Skipping ahead to another term, what do we mean by ‘defined objectives’? If you don’t know what you expect of yourself and of those who look to you for guidance, you can’t expect them to do it? Good managers set down in writing goals which relate to how they’ll manage and maintain a property, and how the tenants will be able to help them meet these goals. When they manage for others on a fee basis, they’d define these goals in concert with their employers to be sure they both understand and agree with them. They should do no less with their tenants.
Start with the premise that a tenant wants to meet his obligations to the property and to the owner. That he needs to know what’s expected of him for the entire term of his residency. That he would prefer not have to ask permission of the landlord to do things in meeting his obligations. That he wants the freedom to do things which aren’t specifically spelled out in the rental agreement. That he would like a report card every couple of months so he can see how he is doing and where he could do better. He doesn’t want to wait for the end of the term only to get a failing grade. As the Manager, you should be getting the big picture. You’re going to have to start being as responsible as your tenant, communicating your goals in written form and getting your tenants’ agreement to work toward them. (In the trade, we call this your rental agreement.) Moreover, you’re going to have to work consistently to follow your own rules too.
Let’s look at the middle part of the definition of leadership. You’ve got to influence your tenants to want to do what they’ve agreed to do rather than to merely coerce them with threats of eviction and lost deposits. Several of my tenants have renewed for over 10 years. Others have been with me for many years. Why? Because they’ve become comfortable both in the home and in their relationship with the manager. I’ve found that tenants often make the owner’s objectives their own once they thoroughly understand and accept the mutual responsibilities between landlord and tenant embodied in the rental agreement. The connection has to be made as to how the rental contract terms ultimately will provide them with long term residency in a decent home at a price they’ll be able to afford.

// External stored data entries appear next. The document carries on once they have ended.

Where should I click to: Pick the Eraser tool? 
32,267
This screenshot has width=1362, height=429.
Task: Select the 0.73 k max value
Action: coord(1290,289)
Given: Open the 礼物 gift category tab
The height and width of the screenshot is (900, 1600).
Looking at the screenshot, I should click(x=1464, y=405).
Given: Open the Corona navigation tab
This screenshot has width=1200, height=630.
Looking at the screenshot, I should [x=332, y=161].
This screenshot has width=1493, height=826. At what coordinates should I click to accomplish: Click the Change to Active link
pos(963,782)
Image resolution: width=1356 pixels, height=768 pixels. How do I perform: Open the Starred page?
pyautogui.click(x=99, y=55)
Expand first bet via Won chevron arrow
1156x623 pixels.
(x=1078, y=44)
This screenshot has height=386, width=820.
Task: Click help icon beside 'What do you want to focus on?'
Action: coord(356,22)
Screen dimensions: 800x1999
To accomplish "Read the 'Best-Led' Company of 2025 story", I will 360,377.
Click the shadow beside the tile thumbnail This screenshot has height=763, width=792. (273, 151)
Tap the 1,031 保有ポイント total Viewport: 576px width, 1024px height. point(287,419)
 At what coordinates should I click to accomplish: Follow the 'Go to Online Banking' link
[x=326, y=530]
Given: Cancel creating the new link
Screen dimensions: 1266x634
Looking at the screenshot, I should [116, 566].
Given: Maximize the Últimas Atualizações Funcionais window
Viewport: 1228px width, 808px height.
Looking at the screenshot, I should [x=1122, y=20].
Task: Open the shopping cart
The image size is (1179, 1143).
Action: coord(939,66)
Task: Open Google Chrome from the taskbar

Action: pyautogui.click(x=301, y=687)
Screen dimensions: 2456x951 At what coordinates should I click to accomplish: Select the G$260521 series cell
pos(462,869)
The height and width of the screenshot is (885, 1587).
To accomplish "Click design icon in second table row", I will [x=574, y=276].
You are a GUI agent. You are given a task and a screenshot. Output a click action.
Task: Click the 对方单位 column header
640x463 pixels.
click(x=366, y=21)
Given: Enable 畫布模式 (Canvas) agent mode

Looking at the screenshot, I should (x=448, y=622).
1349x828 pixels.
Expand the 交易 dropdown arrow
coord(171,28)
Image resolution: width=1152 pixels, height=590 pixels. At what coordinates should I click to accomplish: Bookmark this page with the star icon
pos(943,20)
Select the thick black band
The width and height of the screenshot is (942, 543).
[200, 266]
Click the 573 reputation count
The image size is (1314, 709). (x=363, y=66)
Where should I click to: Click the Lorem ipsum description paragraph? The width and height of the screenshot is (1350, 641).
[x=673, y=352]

I promise my tenants never to sell their home out from under them so long as they keep it maintained and pay the rent on time. How could an owner make such a commitment? Ask yourself, how could you expect a tenant to remain in the property and to continue to renew his contract every year without your commitment? Besides, why sell a renal if it were occupied by a good long term tenant? Margaret Woodhouse taught that the key to performance is to be firm, fair, and friendly. As a long time employee, I found I performed better under the leadership of those who more or less followed Margaret’s dictum. So do my tenants. Maintaining a formal amicable, relationship, scrupulously following the lease, and sticking to what you’ve agreed to do is the key. Good tenants are like gold. They don’t want to let you down. A wise landlord won’t let them down either.